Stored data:
******

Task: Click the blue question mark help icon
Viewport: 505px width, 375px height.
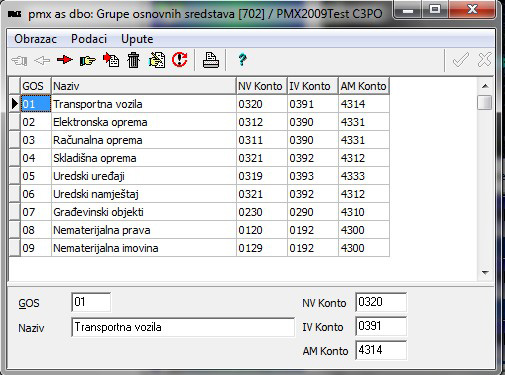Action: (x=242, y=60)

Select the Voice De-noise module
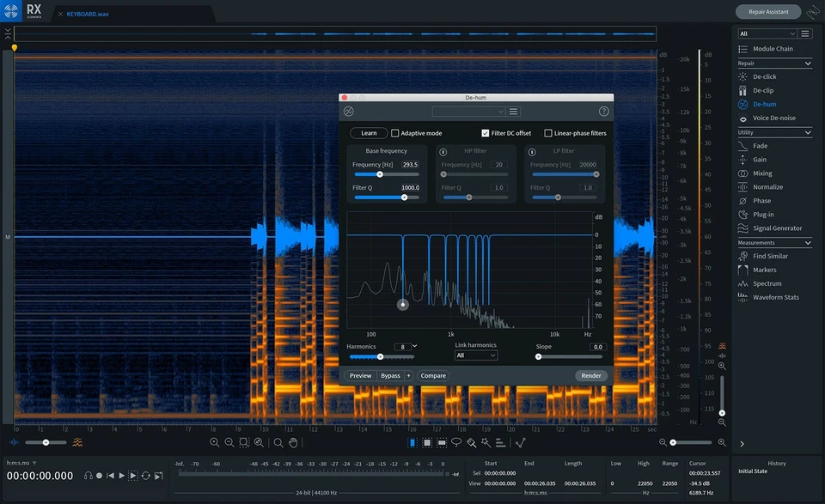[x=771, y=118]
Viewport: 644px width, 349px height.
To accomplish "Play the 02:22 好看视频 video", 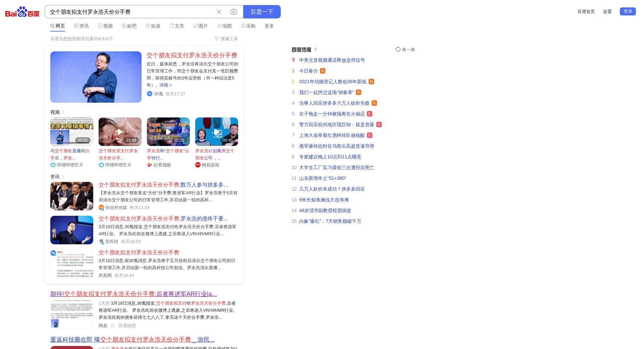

******

**WHAT NEEDS TO BE DONE:**
Every entry should come back exactly as written, only without images.

**SOLUTION TO THIS PROBLEM:**
Task: Click the blue question mark help icon
Viewport: 505px width, 375px height.
Action: (x=242, y=60)

Select the Voice De-noise module
[x=771, y=118]
Viewport: 644px width, 349px height.
To accomplish "Play the 02:22 好看视频 video", 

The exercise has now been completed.